SAN FRANCISCO (CBS SF) -- San Francisco District Attorney Chesa Boudin announced Tuesday his office has filed legal action against app-based food delivery service DoorDash, accusing the company of illegally misclassifying its employees.

According to Boudin, because San Francisco-based DoorDash's delivery workers continue to work as independent contractors, or gig workers, they're being denied labor law protections legally afforded to employees like minimum wage, overtime pay, unemployment insurance and protection from discrimination, among other things.

"When billion-dollar corporations are able to skirt labor laws; able to avoid paying their fair share into unemployment insurance funds, all of us suffer," Boudin said.

He added that as a result of large companies avoiding labor laws, "it puts law-abiding companies that actually treat their employees as employees and follow the law in a disadvantaged position, where they have to compete with employers like DoorDash who gain unfair competitive advantages by illegally misclassifying workers; cheating their employees and cheating the state."

"Now more than ever with the COVID-19 pandemic, we must protect our workers. Especially those essential workers that are delivering us food each day," he said.

The complaint against DoorDash seeks civil penalties and restitution for workers in the form of an injunction requiring DoorDash to properly classify its delivery workers as employees.

A California Supreme Court 2018 decision resulted in the crafting of Assembly Bill 5, which was signed into law in 2019 by Governor Gavin Newsom and mandates that companies must determine for themselves whether workers are employees or independent contractors based on an assessment test.

State Assemblywoman Lorena Gonzalez, D-San Diego, who authored AB 5, commended Boudin's efforts.

"We don't often think about wage theft, and that's what this is," she said. "It's time these billion-dollar corporations pay their fair share to workers."
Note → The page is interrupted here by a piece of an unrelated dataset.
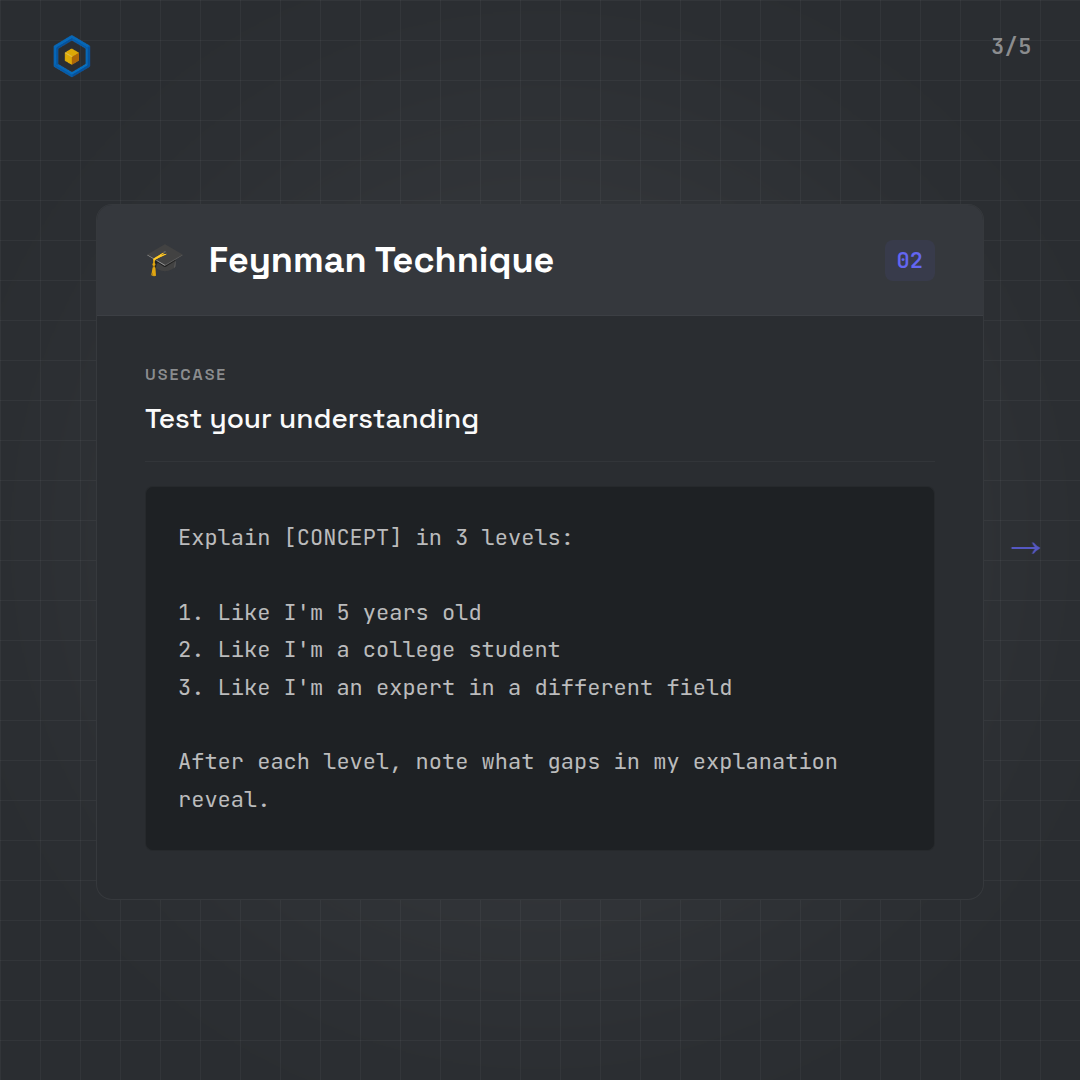Click the word Explain in the prompt
The height and width of the screenshot is (1080, 1080).
pos(224,538)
Despite AB 5 going into effect earlier this year, companies like Uber, Lyft and DoorDash continue to advocate for keeping gig workers, citing their freedom to work flexible hours without commitment.
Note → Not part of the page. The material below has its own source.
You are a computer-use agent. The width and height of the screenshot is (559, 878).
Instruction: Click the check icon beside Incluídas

"Throughout the pandemic, DoorDash has supported Dashers on and off the road with free safety equipment, telemedicine, earnings replacement, and more," DoorDash spokesman Max Rettig said in a statement.
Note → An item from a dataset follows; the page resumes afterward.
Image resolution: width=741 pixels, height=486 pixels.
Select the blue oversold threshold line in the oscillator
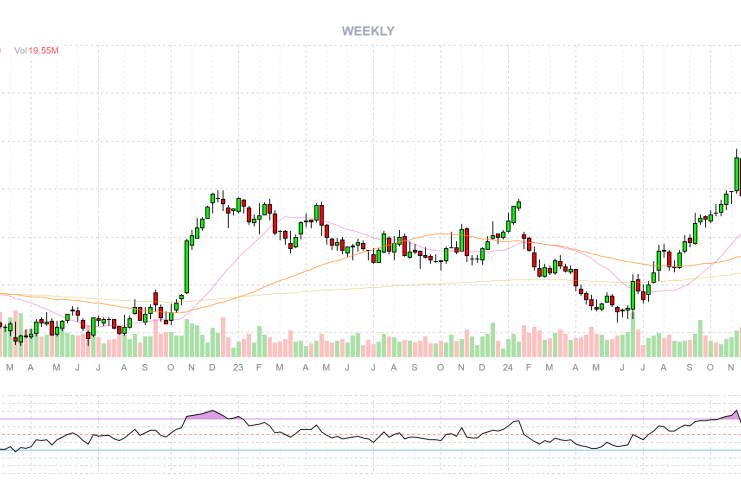tap(400, 450)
"Today's action seeks to disrupt the essential services Dashers provide, stripping hundreds of thousands of students, teachers, parents, retirees and other Californians of valuable work opportunities, depriving local restaurants of desperately needed revenue, and making it more difficult for consumers to receive prepared food, groceries, and other essentials safely and reliably," Rettig said. "We will fight to continue providing Dashers the flexible earning opportunities they say they want in these challenging times."